PROBLEM TO SOLVE: Can you set out the rows as a numbered list, starting with the very first row and going on through the row that contains "pyautogui.click(x=430, y=204)", with that row included and blank lines omitted? List no rows past that one.

-------- DATASET CONTENT --------

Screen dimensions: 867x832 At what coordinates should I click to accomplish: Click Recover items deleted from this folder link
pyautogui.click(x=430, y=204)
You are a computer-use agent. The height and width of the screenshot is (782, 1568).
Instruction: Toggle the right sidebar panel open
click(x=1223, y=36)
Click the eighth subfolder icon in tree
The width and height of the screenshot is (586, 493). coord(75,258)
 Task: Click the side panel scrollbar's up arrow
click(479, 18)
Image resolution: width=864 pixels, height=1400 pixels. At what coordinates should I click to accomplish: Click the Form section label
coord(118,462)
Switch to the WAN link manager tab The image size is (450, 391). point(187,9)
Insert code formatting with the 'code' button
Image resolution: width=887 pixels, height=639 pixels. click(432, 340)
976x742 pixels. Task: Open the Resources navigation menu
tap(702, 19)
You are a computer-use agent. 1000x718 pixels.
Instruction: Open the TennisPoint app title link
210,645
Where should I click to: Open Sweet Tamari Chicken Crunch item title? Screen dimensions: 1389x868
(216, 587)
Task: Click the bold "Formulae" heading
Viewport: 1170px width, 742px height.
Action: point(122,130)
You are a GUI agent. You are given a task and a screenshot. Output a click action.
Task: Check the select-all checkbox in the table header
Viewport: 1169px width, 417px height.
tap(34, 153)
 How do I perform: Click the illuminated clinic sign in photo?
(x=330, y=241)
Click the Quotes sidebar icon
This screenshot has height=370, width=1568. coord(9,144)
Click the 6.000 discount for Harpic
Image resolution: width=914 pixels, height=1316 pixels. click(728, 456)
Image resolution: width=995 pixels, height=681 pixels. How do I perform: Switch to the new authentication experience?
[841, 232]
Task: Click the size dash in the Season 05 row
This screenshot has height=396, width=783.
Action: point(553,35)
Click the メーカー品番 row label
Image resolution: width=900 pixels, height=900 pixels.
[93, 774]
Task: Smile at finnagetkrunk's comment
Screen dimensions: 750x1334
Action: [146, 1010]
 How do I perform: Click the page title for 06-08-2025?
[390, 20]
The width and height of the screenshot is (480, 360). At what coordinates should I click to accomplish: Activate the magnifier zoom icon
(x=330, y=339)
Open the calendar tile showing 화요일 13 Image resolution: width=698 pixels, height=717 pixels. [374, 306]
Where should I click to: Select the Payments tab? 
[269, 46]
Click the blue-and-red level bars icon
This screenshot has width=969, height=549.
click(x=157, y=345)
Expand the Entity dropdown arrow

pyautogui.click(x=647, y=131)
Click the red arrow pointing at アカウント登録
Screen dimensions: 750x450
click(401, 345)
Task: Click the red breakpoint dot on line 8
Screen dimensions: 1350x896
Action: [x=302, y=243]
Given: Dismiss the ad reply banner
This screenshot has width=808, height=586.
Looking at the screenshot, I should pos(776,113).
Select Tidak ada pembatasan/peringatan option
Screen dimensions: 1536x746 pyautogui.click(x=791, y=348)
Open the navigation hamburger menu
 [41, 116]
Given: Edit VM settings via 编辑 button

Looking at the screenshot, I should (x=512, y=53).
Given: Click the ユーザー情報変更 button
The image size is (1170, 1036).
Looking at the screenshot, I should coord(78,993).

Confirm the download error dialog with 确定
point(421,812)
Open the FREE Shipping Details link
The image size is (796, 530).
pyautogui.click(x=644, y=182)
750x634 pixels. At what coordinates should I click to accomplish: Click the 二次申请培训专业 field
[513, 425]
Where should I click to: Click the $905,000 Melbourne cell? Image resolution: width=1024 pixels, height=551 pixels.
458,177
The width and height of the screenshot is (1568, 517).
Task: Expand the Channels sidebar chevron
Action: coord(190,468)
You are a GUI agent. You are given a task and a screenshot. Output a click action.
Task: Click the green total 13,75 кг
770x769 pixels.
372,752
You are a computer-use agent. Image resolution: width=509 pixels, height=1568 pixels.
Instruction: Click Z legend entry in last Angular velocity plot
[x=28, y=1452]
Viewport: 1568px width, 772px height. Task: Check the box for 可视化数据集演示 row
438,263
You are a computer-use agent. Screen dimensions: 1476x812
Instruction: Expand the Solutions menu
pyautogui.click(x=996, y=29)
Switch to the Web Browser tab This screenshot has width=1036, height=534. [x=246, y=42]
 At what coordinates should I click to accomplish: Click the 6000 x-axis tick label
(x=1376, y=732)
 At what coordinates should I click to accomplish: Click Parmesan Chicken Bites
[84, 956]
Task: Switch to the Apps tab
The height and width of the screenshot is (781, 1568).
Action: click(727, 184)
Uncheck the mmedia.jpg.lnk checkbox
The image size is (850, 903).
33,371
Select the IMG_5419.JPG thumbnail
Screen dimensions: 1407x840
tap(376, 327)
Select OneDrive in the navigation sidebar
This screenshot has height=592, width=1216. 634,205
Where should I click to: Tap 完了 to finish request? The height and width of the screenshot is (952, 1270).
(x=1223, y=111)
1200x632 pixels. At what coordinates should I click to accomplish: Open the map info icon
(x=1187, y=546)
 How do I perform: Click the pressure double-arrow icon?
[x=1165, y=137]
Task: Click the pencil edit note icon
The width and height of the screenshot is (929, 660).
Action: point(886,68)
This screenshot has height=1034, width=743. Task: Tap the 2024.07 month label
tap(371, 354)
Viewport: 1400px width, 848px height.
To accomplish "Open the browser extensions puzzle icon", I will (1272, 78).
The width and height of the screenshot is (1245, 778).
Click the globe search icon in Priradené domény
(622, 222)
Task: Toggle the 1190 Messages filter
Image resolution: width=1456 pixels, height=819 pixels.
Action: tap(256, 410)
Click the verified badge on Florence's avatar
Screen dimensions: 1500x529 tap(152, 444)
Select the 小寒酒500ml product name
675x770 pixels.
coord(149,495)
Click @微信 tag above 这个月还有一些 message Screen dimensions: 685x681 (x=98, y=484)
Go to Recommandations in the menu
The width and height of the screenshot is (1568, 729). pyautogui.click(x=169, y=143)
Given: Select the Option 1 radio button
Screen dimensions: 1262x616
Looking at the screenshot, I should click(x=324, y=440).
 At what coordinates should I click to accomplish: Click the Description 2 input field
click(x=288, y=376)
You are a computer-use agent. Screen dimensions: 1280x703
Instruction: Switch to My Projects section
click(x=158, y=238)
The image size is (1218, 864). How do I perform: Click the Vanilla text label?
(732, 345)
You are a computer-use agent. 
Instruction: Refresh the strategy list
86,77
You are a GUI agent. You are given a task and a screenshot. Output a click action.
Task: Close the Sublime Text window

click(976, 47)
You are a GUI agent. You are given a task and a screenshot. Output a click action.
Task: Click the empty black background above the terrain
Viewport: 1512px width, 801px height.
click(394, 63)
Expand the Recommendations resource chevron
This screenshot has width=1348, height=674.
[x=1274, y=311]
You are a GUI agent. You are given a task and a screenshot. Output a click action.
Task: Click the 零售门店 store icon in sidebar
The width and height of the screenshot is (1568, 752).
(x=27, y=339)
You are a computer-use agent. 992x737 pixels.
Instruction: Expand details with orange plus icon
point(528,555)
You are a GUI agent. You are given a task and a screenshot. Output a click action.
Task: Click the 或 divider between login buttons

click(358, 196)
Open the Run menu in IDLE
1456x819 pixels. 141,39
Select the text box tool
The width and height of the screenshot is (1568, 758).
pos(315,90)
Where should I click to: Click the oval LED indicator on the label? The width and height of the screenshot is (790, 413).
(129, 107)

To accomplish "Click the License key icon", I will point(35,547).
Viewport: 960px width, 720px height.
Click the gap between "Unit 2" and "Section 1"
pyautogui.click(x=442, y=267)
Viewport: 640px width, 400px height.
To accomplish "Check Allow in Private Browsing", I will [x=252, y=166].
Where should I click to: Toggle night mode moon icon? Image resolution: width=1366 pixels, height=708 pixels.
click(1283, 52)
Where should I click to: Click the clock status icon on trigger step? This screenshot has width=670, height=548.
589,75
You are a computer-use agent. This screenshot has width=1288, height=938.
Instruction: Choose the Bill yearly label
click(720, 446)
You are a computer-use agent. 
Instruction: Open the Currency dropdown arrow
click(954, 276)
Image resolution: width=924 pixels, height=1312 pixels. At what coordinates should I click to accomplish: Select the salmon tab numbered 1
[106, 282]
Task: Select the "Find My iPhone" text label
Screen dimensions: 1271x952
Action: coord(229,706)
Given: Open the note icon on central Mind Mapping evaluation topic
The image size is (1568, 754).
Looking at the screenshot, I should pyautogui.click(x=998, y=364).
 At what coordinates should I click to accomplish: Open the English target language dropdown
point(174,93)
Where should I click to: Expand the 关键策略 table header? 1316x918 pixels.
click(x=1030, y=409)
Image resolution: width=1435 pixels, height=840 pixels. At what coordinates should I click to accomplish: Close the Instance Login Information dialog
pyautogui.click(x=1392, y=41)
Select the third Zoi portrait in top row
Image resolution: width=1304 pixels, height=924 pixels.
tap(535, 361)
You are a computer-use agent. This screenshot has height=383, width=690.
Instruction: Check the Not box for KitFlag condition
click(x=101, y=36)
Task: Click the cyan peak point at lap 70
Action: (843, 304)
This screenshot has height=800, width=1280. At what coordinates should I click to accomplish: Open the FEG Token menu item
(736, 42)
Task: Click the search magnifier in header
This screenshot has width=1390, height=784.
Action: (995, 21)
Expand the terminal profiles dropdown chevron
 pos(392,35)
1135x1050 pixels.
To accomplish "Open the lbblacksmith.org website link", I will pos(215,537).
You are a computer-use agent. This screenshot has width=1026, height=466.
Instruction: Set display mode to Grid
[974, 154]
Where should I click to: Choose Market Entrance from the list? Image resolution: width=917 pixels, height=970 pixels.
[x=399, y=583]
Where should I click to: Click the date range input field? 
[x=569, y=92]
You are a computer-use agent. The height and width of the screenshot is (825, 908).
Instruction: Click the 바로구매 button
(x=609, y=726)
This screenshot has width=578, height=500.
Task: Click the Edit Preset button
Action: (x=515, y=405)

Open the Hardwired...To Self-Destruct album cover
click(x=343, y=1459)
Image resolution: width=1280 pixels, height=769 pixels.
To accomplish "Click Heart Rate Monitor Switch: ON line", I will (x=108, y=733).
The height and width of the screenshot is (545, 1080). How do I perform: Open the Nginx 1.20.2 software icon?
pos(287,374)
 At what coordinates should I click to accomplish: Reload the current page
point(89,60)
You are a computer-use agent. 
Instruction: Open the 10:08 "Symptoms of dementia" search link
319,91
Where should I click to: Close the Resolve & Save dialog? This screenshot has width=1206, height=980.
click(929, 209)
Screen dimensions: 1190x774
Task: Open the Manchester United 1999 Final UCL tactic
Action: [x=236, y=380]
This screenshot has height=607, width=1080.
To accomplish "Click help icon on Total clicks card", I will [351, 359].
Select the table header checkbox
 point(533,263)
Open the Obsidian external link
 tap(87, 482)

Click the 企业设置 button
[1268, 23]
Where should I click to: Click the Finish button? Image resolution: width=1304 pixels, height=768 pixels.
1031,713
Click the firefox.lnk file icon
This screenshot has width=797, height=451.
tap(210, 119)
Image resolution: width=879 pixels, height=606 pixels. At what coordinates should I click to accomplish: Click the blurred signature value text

--------

ANSWER BELOW:
1. Screen dimensions: 867x832 At what coordinates should I click to accomplish: Click Recover items deleted from this folder link
2. pyautogui.click(x=430, y=204)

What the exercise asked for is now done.